Because of a step thus formed in the device isolation film 24, when the ONO film 32 and the polycrystalline silicon film 30 are removed by anisotropic etching using the ONO mask, often the ONO film 32 is not completely removed and remain on the step. With the ONO film 32 remaining on the step, the etching of the base polycrystalline silicon film 30 goes on with the ONO film 32 as the mask, and often residue of the polycrystalline silicon film 30 remains on the step (FIGS. 17C to 17D).
It is an idea to remove the residue by overetching, but it is difficult to remove the residue by overetching in a region having steps generated by various fabrication steps as shown in FIG. 16.

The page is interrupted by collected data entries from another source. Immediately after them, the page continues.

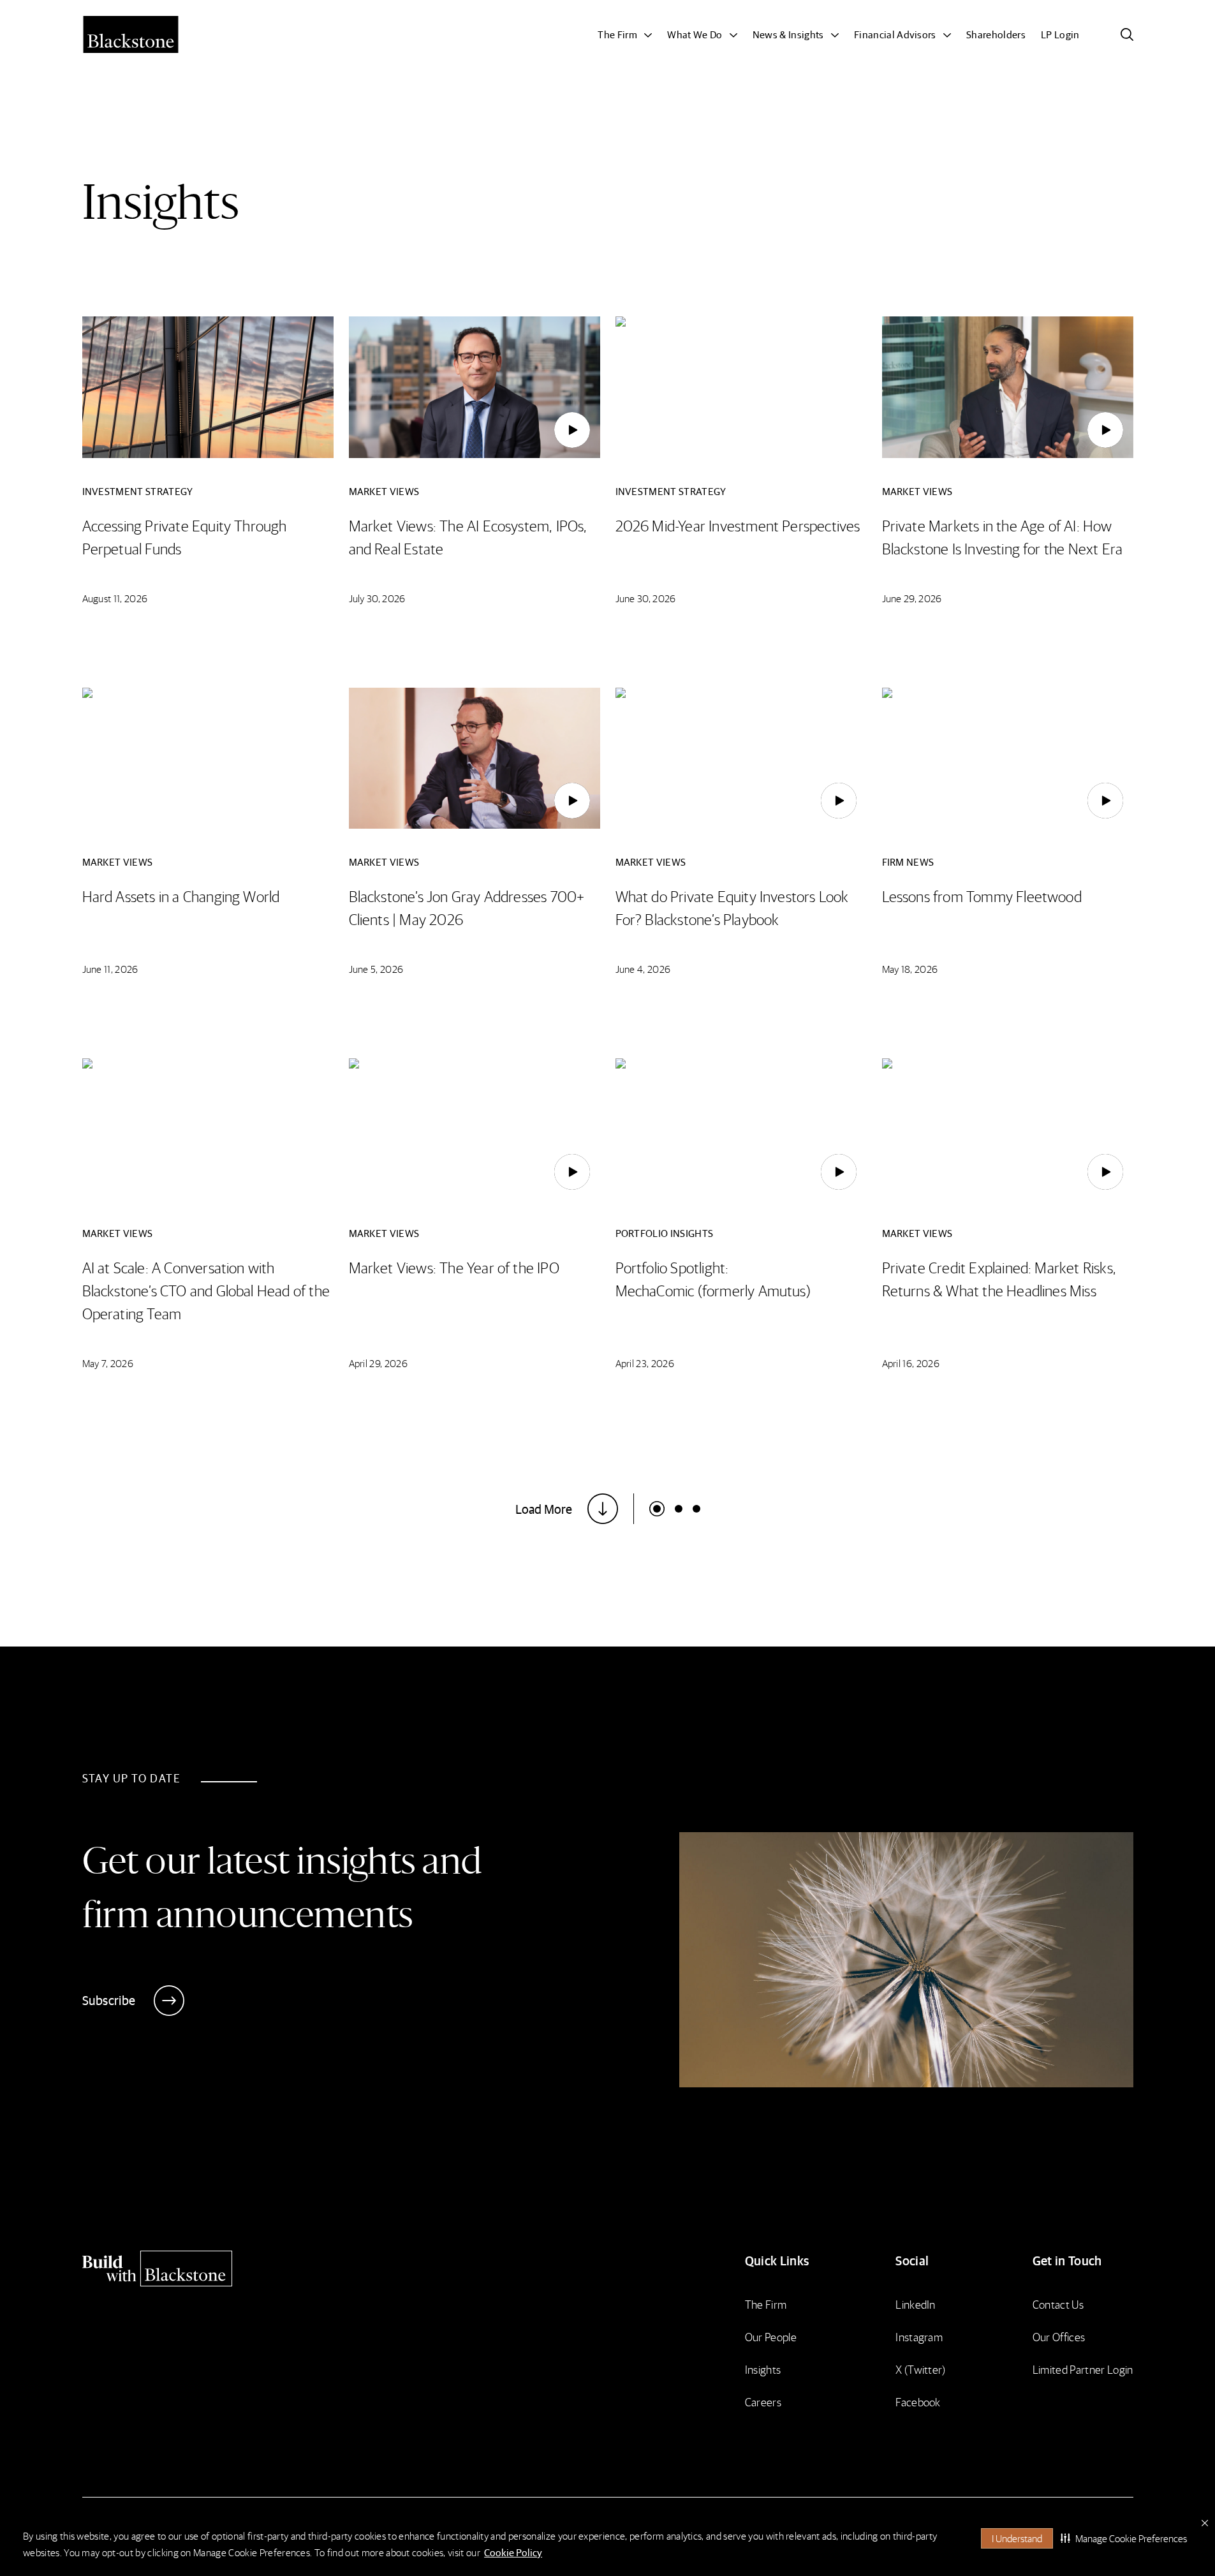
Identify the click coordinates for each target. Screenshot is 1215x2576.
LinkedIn (915, 2304)
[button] (1123, 2538)
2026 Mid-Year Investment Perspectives (737, 525)
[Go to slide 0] (657, 1508)
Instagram (919, 2336)
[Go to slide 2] (696, 1509)
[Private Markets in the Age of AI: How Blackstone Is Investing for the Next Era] (1105, 430)
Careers (763, 2401)
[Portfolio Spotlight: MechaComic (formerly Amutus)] (839, 1172)
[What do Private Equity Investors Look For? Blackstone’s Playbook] (839, 800)
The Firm (766, 2304)
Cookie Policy (513, 2552)
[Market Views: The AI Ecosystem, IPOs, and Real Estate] (572, 430)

Also by removing the ONO film 32 by isotropic etching the residue can be decreased, but it is difficult to uniformly etch the ONO film 32, which is a layer of the films having etching characteristics different from each other.
The ONO film 32 is deposited also on the sidewall of the polycrystalline silicon film 30 etched, using the Poly 1 mask (FIG. 17D). Accordingly, the ONO film 32 remains in this region even after the ONO film 32 and the polycrystalline silicon film 30 are removed, using the ONO mask (FIG. 17E).

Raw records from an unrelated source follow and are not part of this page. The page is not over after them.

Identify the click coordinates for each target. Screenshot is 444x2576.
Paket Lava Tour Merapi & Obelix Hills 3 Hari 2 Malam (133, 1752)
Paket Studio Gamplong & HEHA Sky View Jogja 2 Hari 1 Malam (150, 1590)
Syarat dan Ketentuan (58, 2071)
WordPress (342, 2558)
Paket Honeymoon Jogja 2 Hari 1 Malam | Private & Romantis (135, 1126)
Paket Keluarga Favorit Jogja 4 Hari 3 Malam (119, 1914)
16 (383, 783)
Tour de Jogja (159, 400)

To remove the ONO film 32, it is necessary to overetch the ONO film 32 by a thickness of the polycrystalline silicon film 30. When the ONO film 32 remains as residue 50, there is a risk that the residue 50 may peel to be particles in the self-alignment etching step of patterning the floating gate (the step of etching using the SAE mask).
However, the overetching sufficient to remove the ONO film 32 remarkably etches even the device isolation film 32 exposed on the surface, which makes it difficult to maintain the device isolation film 24 sufficiently thick. Especially in a region 54 with the control gate extended in to which a high voltage is to be applied, it is not preferable that the device isolation film 24 is made thin.
By laying the S/D mask outside the Core S/D mask as shown in FIG. 18, the formation of a step in the device isolation film 24 can be prevented. However, an active region is formed in the region 56 in FIG. 18, but none of the polycrystalline silicon film 30 of the same layer as the floating gate is formed on the region, so that the silicon substrate is dug in the etching step using the ONO mask and the etching step using the SAE mask. Accordingly, unpreferably the fabricating of the semiconductor device by the use of the layout of FIG. 18 has a risk that the surface planarization may be deteriorated, and the junction leak current is large. In addition, it is difficult to remove residue of a conducting film to be the control gate from the step formed in the region 56.